Aqui, é imprescindível fazer uma constatação. Nos últimos meses, comecei a prestar atenção nas pessoas que frequentam meus cursos, palestras ou aulas de pós-graduação. Quase todos são Advogados(as). Raramente há um funcionário público. Certamente, esse fato pode decorrer da ausência de valorização da qualificação no serviço público. Os Advogados, por sua vez, sabem que precisam de qualificação como fator de diferenciação no mercado, sabendo, ainda, que a qualificação sempre “se paga” na iniciativa privada. Além disso, consideram importante o estabelecimento de conexões profissionais (networking).
Aliás, a iniciativa privada, especialmente a Advocacia, é exponencial, enquanto o crescimento no serviço público é bastante lento. Explico: um servidor público pode demorar dez anos para deixar de ser substituto e virar titular (ou sair da classe inicial para a intermediária). Na iniciativa privada, se houver dedicação, um avanço parecido na carreira pode ocorrer em menos de um ano.

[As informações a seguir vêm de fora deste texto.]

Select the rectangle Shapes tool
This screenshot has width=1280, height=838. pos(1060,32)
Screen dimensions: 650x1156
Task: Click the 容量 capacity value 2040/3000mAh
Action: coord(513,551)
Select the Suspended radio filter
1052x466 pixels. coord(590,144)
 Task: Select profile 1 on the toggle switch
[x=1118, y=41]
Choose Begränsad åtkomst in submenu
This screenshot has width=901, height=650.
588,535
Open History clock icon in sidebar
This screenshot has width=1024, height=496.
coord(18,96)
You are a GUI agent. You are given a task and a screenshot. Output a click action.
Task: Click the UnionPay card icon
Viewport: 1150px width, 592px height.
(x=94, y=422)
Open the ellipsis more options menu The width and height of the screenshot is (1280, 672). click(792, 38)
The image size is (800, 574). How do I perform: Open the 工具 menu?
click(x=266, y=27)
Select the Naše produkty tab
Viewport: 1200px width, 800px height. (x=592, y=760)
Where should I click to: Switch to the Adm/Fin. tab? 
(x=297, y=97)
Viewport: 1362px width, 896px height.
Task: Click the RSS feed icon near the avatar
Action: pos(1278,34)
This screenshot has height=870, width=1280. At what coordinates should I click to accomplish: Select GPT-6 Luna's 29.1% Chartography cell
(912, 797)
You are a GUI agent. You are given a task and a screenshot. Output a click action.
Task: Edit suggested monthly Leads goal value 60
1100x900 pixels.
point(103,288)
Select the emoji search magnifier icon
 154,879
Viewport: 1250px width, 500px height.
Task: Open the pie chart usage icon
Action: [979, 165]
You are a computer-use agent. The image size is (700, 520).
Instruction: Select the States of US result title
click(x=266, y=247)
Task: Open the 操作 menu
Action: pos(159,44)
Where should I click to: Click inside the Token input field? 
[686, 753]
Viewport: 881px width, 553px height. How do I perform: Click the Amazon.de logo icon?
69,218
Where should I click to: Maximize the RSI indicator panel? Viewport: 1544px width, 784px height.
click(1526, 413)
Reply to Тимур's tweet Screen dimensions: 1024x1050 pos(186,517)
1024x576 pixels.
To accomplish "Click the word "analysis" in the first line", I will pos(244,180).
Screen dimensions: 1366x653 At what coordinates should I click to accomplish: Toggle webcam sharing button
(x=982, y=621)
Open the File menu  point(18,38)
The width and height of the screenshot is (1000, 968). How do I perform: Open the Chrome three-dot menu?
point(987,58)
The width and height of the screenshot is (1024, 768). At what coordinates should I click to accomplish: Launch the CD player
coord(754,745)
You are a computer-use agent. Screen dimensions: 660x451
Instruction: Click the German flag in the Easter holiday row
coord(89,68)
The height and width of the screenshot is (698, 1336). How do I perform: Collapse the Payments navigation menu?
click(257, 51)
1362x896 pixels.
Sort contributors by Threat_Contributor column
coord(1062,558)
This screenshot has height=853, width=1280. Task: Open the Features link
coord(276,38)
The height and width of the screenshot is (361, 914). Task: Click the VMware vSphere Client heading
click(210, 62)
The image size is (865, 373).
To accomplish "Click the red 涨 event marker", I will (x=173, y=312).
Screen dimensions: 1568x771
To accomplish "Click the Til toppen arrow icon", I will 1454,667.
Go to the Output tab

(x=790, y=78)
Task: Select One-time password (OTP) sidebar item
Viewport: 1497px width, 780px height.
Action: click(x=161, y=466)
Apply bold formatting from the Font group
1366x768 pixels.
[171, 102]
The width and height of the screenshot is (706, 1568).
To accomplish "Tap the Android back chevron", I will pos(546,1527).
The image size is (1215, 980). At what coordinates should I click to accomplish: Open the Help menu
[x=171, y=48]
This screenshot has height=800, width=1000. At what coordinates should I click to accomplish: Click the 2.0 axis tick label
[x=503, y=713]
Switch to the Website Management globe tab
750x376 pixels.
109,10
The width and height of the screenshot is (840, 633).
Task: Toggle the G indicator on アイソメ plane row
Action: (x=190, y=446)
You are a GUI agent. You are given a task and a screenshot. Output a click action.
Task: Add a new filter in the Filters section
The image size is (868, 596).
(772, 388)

Ter um emprego (público ou privado) é bom? Gerar empregos é muito melhor.
Alguém pode pensar que ser funcionário público tem a vantagem de trabalhar diretamente pela sociedade. Realmente, não há motivo para discordar dessa afirmação.
Entretanto, quem atua na iniciativa privada tem o importante papel de gerar empregos, como já mencionado. Ademais, após um início conturbado, é fundamental reconhecer uma responsabilidade social para, por exemplo, dedicar-se eventualmente ao trabalho “pro bono”, promover iniciativas sociais e formar talentos que também se dediquem a esses valores.
Enfim, se estiver na dúvida, faça um teste: não faça concurso, dedique-se à Advocacia com afinco por alguns anos e, tempos depois, compare com a vida que poderia ter se tivesse sido aprovado em um concurso público. É quase certo que alcançará muito mais em menos tempo na iniciativa privada – além de uma qualidade de vida incomparável -, desde que mantenha o foco e o esforço que teria para ser aprovado num concurso público e se adaptar à atividade funcional.